I pretty much gave up on you when you told me you couldn't go home yet b/c you had to stop at church first. It was 2 AM and you insisted you were late for mass.
just had to re-breakup with her. it was like shooting a dead horse that was crying and talking.
I booked us a cruise for November. Lose 20 pounds and don't cheat on me before then.
Hey man sorry, can't talk. I'm already taking risks by ripping the bong on this conference call.
What did I eat last night that was bloody?
A giant panda just asked me for a cigarette and said "man pandas gotta smoke too." There is something wrong with this place.
If my neighbors have super loud sex again tonight, I'm going to leave a ball-gag and roll of duct tape in their mail slot.
To show us how offended you were you took off the right foot of your pterodactyl suit and proceeded to attack us with it.
All I got was pictures of my boss and dicks. So, that was the end of snapchat.
FUCK the WHO, FUCK cancer, I'm gonna eat fucking bacon.
My condom drawer is now filled with W-2s and tax return documents. Is this adulting?

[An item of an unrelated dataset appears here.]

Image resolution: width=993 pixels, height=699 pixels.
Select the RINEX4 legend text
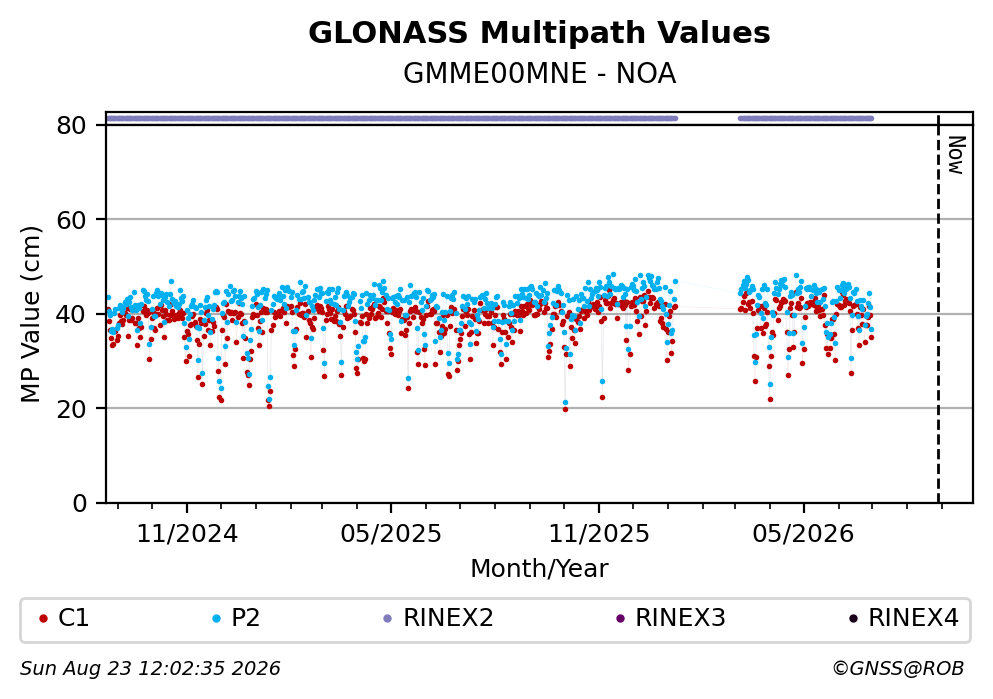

sometimes you just gotta rip off the nipple tape and get it done.
sorry bout the carpet, but you DID call it "blackout punch" not "don't vom on my floor punch"
Getting knocked up by someone with a good job and a big dick, okay. I can handle that. Getting knocked up by someone who sells dildos for a living and has a tiny dick, SOMEBODY is losing a pair of balls.